The highest percentage of pathogens detected in the nymphs was the Rickettsia species (72 %). The results on pathogen occurrence in relation to DNA in blood meal demonstrated that R. helvetica was mainly associated with C. capreolus, S. scrofa and Ce. elaphus, but the blood meal origin could not be determined in 37 ticks infected with this bacterial species. R. helvetica is very widespread in Europe and has been detected in I. ricinus in several countries, including Italy (Beninati et al. 2002), Spain (Fernandez-Soto et al. 2004), Southern Germany (Hartelt et al. 2004) and Denmark and Sweden (Nilsson et al. 1999; Nielsen et al. 2004). The second species whose DNA we found together with roe deer DNA in engorged nymphal I. ricinus was R. monacensis, which is very rare in tick collection sites in north-western Poland (Rymaszewska and Piotrowski 2013) but is more often detected in I. ricinus in other countries, e.g. Germany (Schorn et al. 2011). R. monacensis was identified as an etiologic agent of a Mediterranean spotted fever (MSF)-like illness in Spain (Jado et al. 2007). Madeddu et al. (2012) reported a case of MSF-like illness in a 28-year-old man from Sardinia. I. ricinus ticks are considered to be vectors of R. monacensis and have been found in Sardinia, although less often than other tick species. However, other ticks might act as vectors for R. monacensis in Sardinia, where ticks of the genus Rhipicephalus are prominent. The identification of R. monacensis as a cause of an MSF-like illness expands the list of pathogenic rickettsiae circulating in Italy.

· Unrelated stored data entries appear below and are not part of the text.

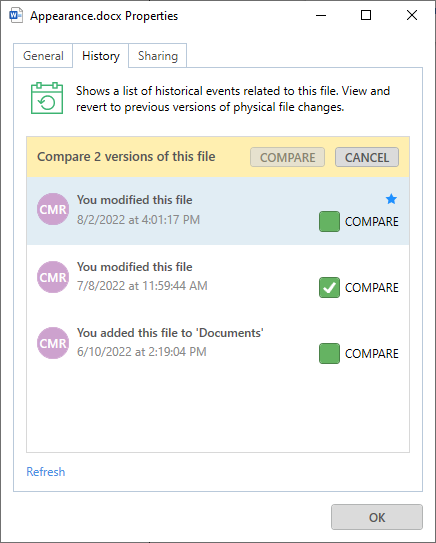Screen dimensions: 436x543
Task: Uncheck Compare box for 7/8/2022 version
Action: (x=329, y=287)
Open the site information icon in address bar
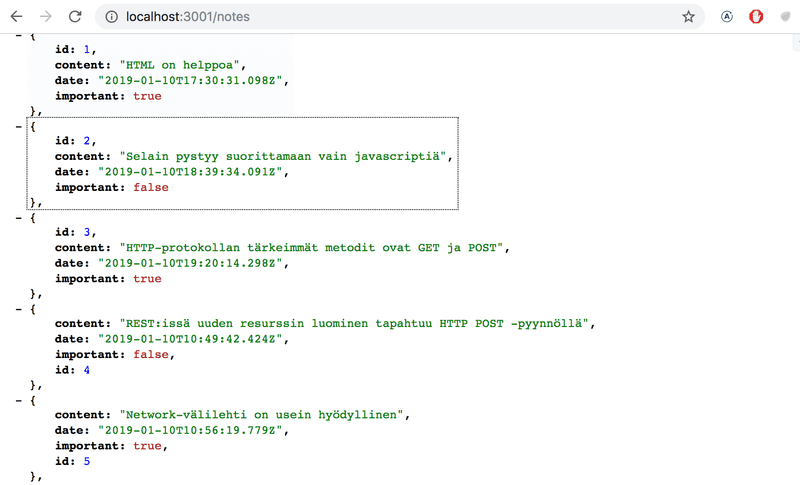The height and width of the screenshot is (485, 800). coord(111,17)
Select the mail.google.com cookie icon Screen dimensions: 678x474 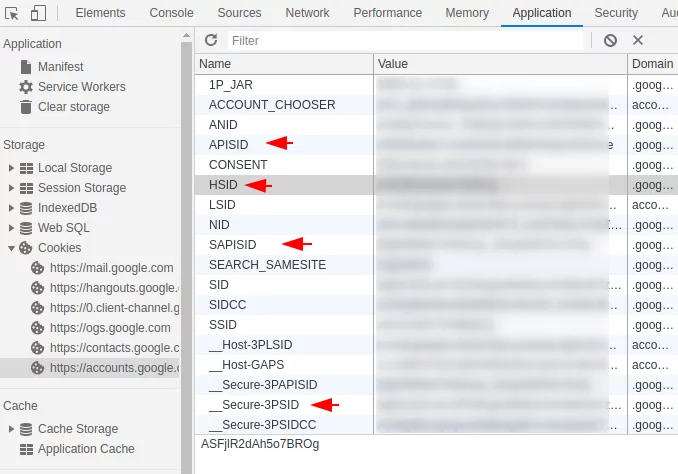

Known species of Rickettsia are the only tick-borne pathogens transmitted transovarially with 100 % efficiency. Generally, tick-transmitted Rickettsia species persist for a short time in vertebrate organisms, making the bacteremia difficult to detect (Raoult and Roux 1997). Nevertheless, recent studies indicate that some vertebrate animals may be a reservoir for Rickettsia. De Sousa et al. (2012) indicated a potential role of the Teira dugesii lizard species in the maintenance and transmission cycle of I. ricinus tick-borne agents such as R. monacensis and R. helvetica that are circulating on Madeira Island, and Franke et al. (2010) considered the reservoir role of birds on a conservation island in the Baltic Sea. Additionally, our study (unpublished data) revealed the presence of R. helvetica DNA in the blood of a goat Capra hircus (9 %). In Japan, two independent teams confirmed the presence of R. helvetica DNA in the blood of sika deer (Cervus nippon yesoensis) and in raccoons (Procyon lotor) (7.1 and 1.6 %, respectively) (Inokuma et al. 2008; Sashika et al. 2010). In addition, Seino et al. (2008) detected a related species, R. asiatica, in the blood of Cnippon yesoensis in Hokkaido.

The presented research results show that the nymphal I. ricinus ticks, which parasitize deer in the larval stage, were most often infected by Rickettsia. A relatively high level of infection may indicate that the infection is not coincidental and that these results are not simply a consequence of the transovarial transfer of rickettsiae. Therefore, the hypothesis about the role of ruminants in the circulation of bacteria of the genus Rickettsia seems probable and should be confirmed in further studies.